Canadian-born filmmaker Kerry Candaele is coming to Toronto to screen his latest film Love & Justice: In The Footsteps of Beethoven’s Rebel Opera. The screening takes place September 11 at the Royal Theatre, presented in cooperation with Casa Salvador Allende.
The documentary was filmed in Valparaíso, Chile, and the screening date is no coincidence. It was on September 11 back in 1973 that General Augusto Pinochet and a renegade group of officers seized power in a stunning coup d’état.
Love & Justice… begins with Candaele’s attempts to stage Beethoven’s opera Fidelio in Chile, and develops into another story of its own.
It’s part of a planned trilogy, but despite the format, though, each stands as its own film. “It’s not necessary to see them in sequence,” Candaele says. Unified by the theme of how Beethoven’s expression retains its power to move people through the centuries, they each tell a different story.
Kerry Candaele
Born in Vancouver, Kerry’s parents came from Winnipeg. His mother Helen Callaghan St. Aubin and her sister, Marge Callaghan, played baseball in the now famous All-American Girls Professional Baseball League, which operated from 1943 to 1954. From that family connection, he helped brother Kelly make the documentary A League of Their Own – a documentary that was released in 1987. It caught the eye of director Penny Marshall, who made the Hollywood fictionalized version, starring Tom Hanks, Geena Davis, and Madonna.
“That got picked up, just by accident,” he says. Candaele notes that his motivation was simply to honour the true family history. “That was the start of it.” He notes another connection to baseball in his brother Casey, who went into professional baseball in his mother’s footsteps, and went on to build a career as both utility player and coach. He’s currently on the Blue Jays payroll.

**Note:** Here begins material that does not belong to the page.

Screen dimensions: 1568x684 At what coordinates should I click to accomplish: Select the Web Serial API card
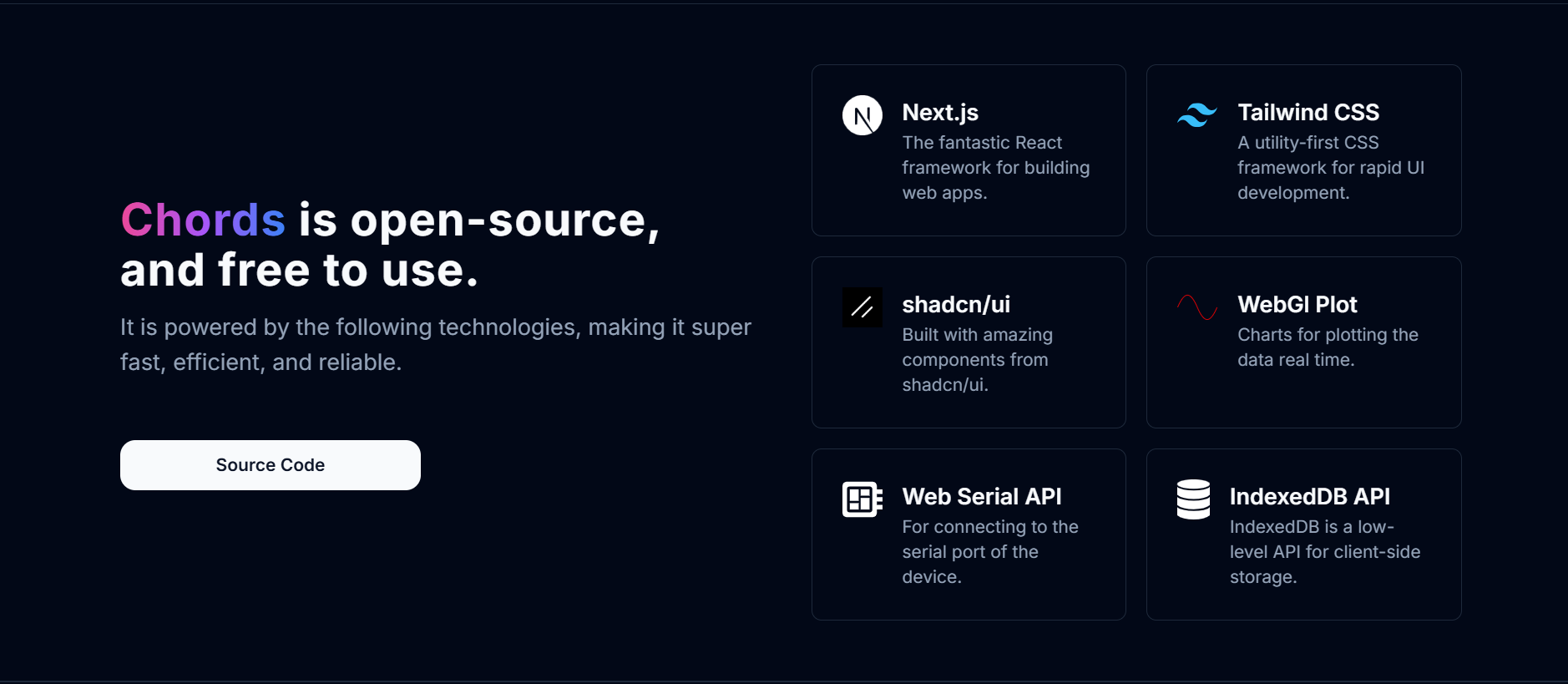pyautogui.click(x=967, y=535)
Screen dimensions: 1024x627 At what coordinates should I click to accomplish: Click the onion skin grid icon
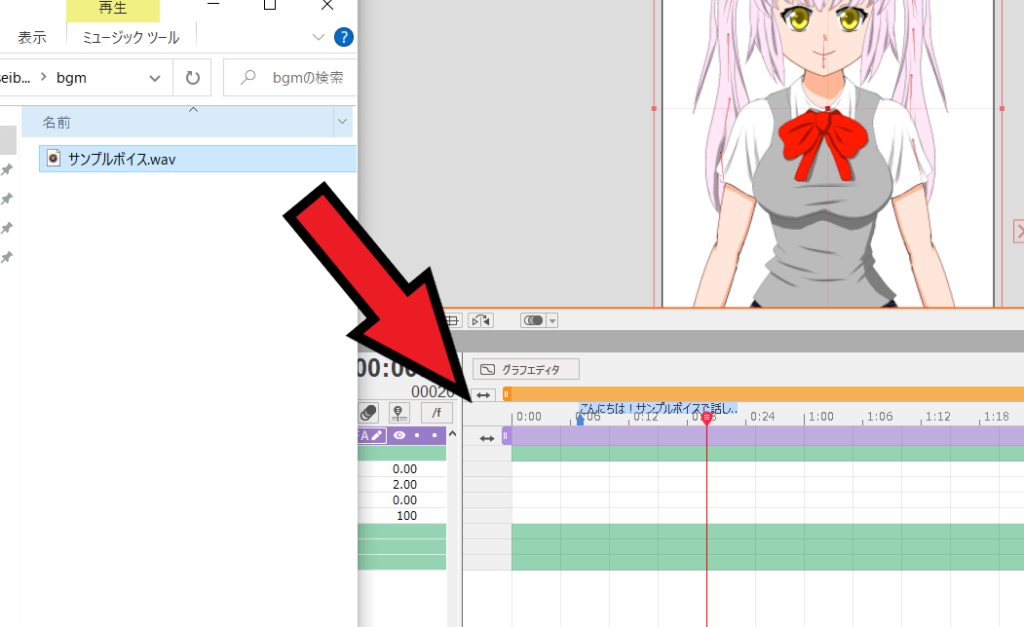[x=452, y=320]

A step back to the first film in the series describes the first link between Beethoven and Chile.
Beethoven & Chile
The first film in the trilogy is Candaele’s Following the Ninth: In the Footsteps of Beethoven’s Final Symphony, which he released in 2013. Kerry’s random discovery of Beethoven’s 9th Symphony during a difficult time in his life in led him to appreciate the expressive and restorative powers of the music.
When he researched the work, he became aware of its link to global protest movements. Kerry was in his late teens when the Chile’s coup took place in 1973. It marked him emotionally. “I was a politically sentient human being at the time.” After his discovery of Beethoven in his late 20s, it led to more connections. “I discovered this connection between Chile and Beethoven’s 9th Symphony.”
Following the Ninth… the first film follows people around the world who were profoundly affected by the music.
Leonard Bernstein famously conducted a performance of the iconic Beethoven symphony in Berlin in 1989 as the Wall came crashing down. That same year, protesting students in China’s Tianamen Square played it. Each year, it’s performed publicly in Japan annually on December 9, often with thousands joining the chorus.
And, women in Chile who’d lost loved ones to Augusto Pinochet’s brutal dictatorship sang its Ode to Joy outside the prisons where they’d been tortured, imprisoned, and often killed. It was the US connection to Chile that strengthened his resolve to pursue that particular thread.
Love & Justice: In The Footsteps of Beethoven’s Rebel Opera
After making many connections in Chile, and hearing stories from both survivors of torture and imprisonment and their families, he wanted to explore the idea of Fidelio, Beethoven’s one and only opera, and which directly deals with political oppression. “I wanted to put on the opera,” he says. The connection from Chile to Fidelio was a natural one. “That seemed automatic.”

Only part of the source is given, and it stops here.